> [What you will do]:
1. In the text on LLM speed metrics, what did Anyscale find when going from batch 1 to batch 64 on an A100?
2. From the text on LLM speed metrics, reproduce the passage starting with "The number that" and going on through "them runs backwards.".

> [Document text]:
#####

Three numbers get quoted whenever anyone benchmarks an LLM server: time to first token, time per output token, and tokens per second. They are routinely treated as if they were the same axis — faster is faster — and a vendor's slide will lead with whichever one looks best. They are not the same axis. They measure three different bottlenecks, and two of them move in opposite directions, which means a single headline "tokens per second" can be technically true and still tell you nothing.

Three numbers, three bottlenecks

Generation happens in two phases, and the metrics map onto them.

Time to first token (TTFT) is the wait before any output appears. It is governed by prefill — the model ingesting your entire prompt in one pass to build the KV cache. As NVIDIA's benchmarking guide notes, it folds in queueing and network time, but the dominant term is prompt processing, which is compute-bound and scales with how long your prompt is. Stuff more context in, and TTFT climbs.

Time per output token (TPOT), also called inter-token latency, is the average gap between each generated token after the first. This is the decode phase, and Databricks puts the number in human terms: "a TPOT of 100 milliseconds per token would be 10 tokens per second, or ~450 words per minute." Decode is memory-bandwidth-bound — every single token requires reading the full set of model weights out of GPU memory. The two compose into the only latency a user actually feels:

Latency = TTFT + TPOT × (tokens generated). A long prompt taxes the first term; a long answer is ruled by the second. They have different cures because they have different bottlenecks.

That compute-versus-memory split is the whole reason the numbers behave differently. Prefill is a big matrix multiply with high arithmetic intensity, so it saturates the GPU's compute. Decode reads gigabytes of weights to emit one token, so it is gated by bandwidth, not FLOPs — which is why, as Databricks states outright, "memory bandwidth... is a better predictor of speed of token generation than peak compute." The per-user ceiling is almost arithmetic: tokens per second at batch one is roughly memory bandwidth divided by model size in bytes. Databricks' own worked example — a 7B model in FP16 with a 14ms TPOT is moving its 14GB of weights in 14ms, or 1 TB/s — is the cleanest way to see it. FLOPs are not in that equation.

The number that lies: tokens per second

Now the trap. "Throughput" is total tokens per second across every request the server handles at once — a system-level number. Per-user output speed is what one conversation streams at. These are different metrics, and the link between them runs backwards.

Raise the batch size — pack more concurrent requests onto the GPU — and aggregate throughput soars, because that expensive weight-load now amortizes across the whole batch. But each request is sharing the hardware, so its TPOT gets worse. Anyscale measured the exact shape: going from batch 1 to batch 64 on an A100 lifted throughput up to 14x while raising latency about 4x. Per-user speed and system throughput are two ends of a seesaw, and batch size is the hand on it.

Which is why "300 tokens per second" is a number you cannot use until you know which one it is. Artificial Analysis is explicit that as concurrency rises, total system throughput goes up while per-user speed comes down — so a server advertising 488 aggregate tokens per second across 64 users is delivering about 7.6 to each of them, a crawl. A vendor optimizing for a throughput headline and a vendor optimizing for a snappy chat are tuning the same box in opposite directions, and both can print "tokens per second" on the slide. Always ask: per user, or total system? If it's aggregate, divide by the concurrency before you believe anything.

#####

> [Extracted information]:
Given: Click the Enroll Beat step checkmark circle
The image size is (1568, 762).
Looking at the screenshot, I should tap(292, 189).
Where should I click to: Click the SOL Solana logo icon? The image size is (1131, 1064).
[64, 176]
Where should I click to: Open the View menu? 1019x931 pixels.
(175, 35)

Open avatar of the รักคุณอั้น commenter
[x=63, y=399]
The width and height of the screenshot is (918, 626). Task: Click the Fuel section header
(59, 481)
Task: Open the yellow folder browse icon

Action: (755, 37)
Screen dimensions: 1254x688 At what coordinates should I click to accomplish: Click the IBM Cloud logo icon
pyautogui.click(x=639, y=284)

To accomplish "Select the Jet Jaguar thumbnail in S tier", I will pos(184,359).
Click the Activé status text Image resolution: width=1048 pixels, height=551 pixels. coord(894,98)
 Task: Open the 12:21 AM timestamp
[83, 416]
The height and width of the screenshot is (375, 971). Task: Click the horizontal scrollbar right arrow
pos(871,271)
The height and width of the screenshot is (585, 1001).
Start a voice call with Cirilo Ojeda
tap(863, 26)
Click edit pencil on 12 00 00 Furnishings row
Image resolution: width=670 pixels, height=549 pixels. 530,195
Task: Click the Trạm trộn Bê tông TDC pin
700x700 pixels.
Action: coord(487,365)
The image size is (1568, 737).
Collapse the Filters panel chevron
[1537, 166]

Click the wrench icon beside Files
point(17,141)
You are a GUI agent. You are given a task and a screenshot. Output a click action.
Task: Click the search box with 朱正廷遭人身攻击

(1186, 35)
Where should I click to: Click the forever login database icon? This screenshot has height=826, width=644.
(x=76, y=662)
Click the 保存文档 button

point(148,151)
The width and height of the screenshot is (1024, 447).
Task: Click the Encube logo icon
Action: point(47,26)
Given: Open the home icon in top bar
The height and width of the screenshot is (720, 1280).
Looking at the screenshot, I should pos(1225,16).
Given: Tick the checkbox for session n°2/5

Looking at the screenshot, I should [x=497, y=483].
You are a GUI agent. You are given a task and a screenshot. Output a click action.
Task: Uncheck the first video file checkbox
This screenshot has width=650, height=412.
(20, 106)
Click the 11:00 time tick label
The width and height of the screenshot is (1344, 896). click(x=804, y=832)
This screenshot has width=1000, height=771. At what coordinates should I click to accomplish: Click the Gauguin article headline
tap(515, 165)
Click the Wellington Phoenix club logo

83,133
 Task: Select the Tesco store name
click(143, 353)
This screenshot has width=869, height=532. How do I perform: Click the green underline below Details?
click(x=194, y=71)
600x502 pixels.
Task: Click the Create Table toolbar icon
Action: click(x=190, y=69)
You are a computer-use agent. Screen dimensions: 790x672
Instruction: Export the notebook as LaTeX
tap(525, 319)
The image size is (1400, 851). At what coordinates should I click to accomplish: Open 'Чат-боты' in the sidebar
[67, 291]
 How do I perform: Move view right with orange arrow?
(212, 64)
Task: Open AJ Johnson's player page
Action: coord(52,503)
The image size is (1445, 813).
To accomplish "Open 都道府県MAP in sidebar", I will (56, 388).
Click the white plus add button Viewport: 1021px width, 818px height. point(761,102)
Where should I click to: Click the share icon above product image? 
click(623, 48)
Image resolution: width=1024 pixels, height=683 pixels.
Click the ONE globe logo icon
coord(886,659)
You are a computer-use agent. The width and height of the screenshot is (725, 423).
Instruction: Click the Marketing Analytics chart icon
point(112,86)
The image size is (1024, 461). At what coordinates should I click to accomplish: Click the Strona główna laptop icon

#####

> [Responses to the tasks]:
1. Throughput rose up to 14x while latency rose about 4x.

2.
The number that lies: tokens per second

Now the trap. "Throughput" is total tokens per second across every request the server handles at once — a system-level number. Per-user output speed is what one conversation streams at. These are different metrics, and the link between them runs backwards.